Ondertussen vist agent Moesker twee grote plastic zakken met afval uit het water en gooit ze terug op de wal. Hoekstra is zeer te spreken over de ‘afvalproblematiek’ op het water. „Want die is er bijna niet. De watersporters zijn redelijk schoon en milieuvriendelijk. We vinden niet veel afval en als we al eens wat aantreffen, is dat meestal het gevolg van ongelukjes. We hebben niet de indruk dat er bewust wordt geloosd op het water.”
Snelheidslimiet
De meeste bekeuringen die worden uitgeschreven, zijn voor overschrijdingen van de snelheidslimiet, gewoon te hard varen. In het geval van de eenheid in de kop van Overijssel trekken de agenten jaarlijks 150 tot 200 keer hun bonnenboekje. Een boete begint bij 90 euro, plus de gebruikelijke administratiekosten van 9 euro. Maar wie geen vaarbewijs kan tonen en dat papiertje wel moet hebben, staat voor 550 euro bij justitie in het krijt. „Als we echt alle dingetjes zouden bekeuren waaraan het schort op een boot, kunnen de boetes gemakkelijk oplopen tot 1500 euro”, zegt Hoekstra.

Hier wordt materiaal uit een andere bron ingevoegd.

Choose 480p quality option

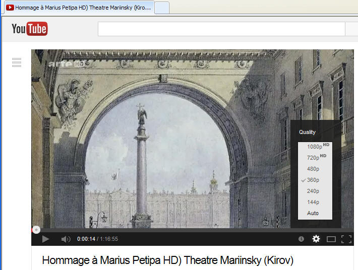tap(313, 169)
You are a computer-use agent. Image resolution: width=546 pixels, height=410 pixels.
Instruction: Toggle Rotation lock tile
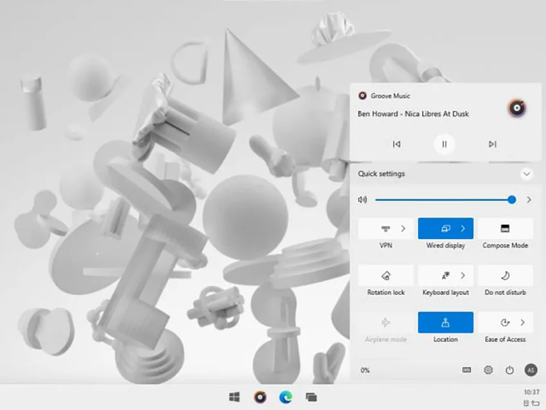386,276
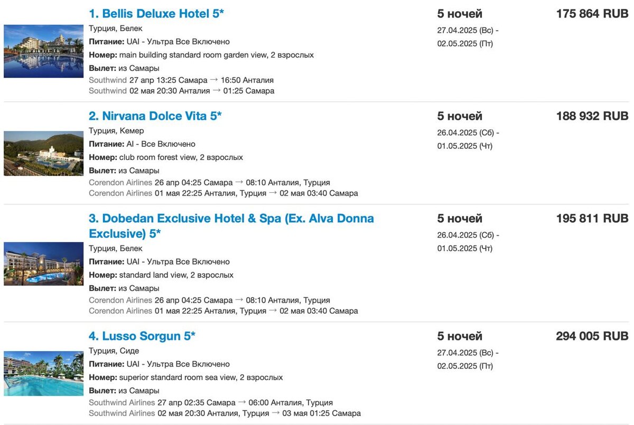Image resolution: width=634 pixels, height=425 pixels.
Task: Click 5 ночей for Lusso Sorgun
Action: click(460, 336)
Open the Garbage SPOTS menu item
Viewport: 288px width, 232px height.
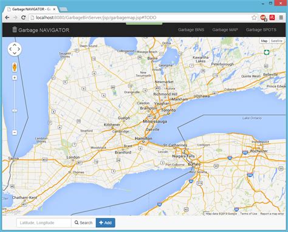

Toen agent Hoekstra een kwarteeuw geleden vanuit Limburg –„ja, daar heb je meer water dan menigeen denkt”– zijn opwachting maakte in de kop van Overijssel was het „wild west op het water”, zegt de agent. „Er waren veel ongevallen met gewonden en zelfs doden, we hadden achtervolging op achtervolging, maar dat is verleden tijd. Verschillende instanties werkten totaal langs elkaar heen, waardoor er amper toezicht was en zeker niet tijdens alle uren van de dag. Er is toen gepleit voor meer samenwerking en dat heeft geleid tot het waterplan.” Daarin participeren negen partners: de provincie Overijssel, de gemeenten Steenwijkerland en Zwartewaterland, het Waterschap Drents Overijsselse Delta, de politie, Staatsbosbeheer, Natuurmonumenten, de Sportvisserij Oost-Nederland en Rijkswaterstaat. Hoekstra is coördinator. „We hebben het aantal ongevallen met de botte bijl teruggedrongen. Spectaculaire acties zoals in het verleden maken we niet meer mee.”
Golfslag
Hoekstra manoeuvreert de patrouilleboot bekwaam en kalm door het merengebied. „Je kunt ook weer niet te hard varen. Je moet rekening houden met de golfslag die je veroorzaakt. Het kan zomaar zijn dat er iemand met een kop hete koffie op een bootje langs de kant staat en door de golfslag wordt verrast. Tja, ook daar moet je altijd rekening mee houden.
„Kijk”, wijst Hoekstra naar een aantal koeien die langs de kant van de gracht in het water staan. „We krijgen vaak meldingen van mensen die bellen dat koeien in het water zijn gevallen en er niet meer uit kunnen komen. Dat kunnen ze dus wel en geheel op eigen kracht. Er is een koe bij de Walengracht die dat ook regelmatig doet en dan tot z’n nek in het water staat. Voorbijgangers raken in paniek en bellen de politie. Of wij zo snel mogelijk naar die plaats kunnen komen om het dier eruit te halen. Maar wij weten inmiddels dat die koe het ook zelf kan. Altijd op zondagmiddag krijgen we die melding. Blijkbaar heeft de koe een voorliefde voor die dag.”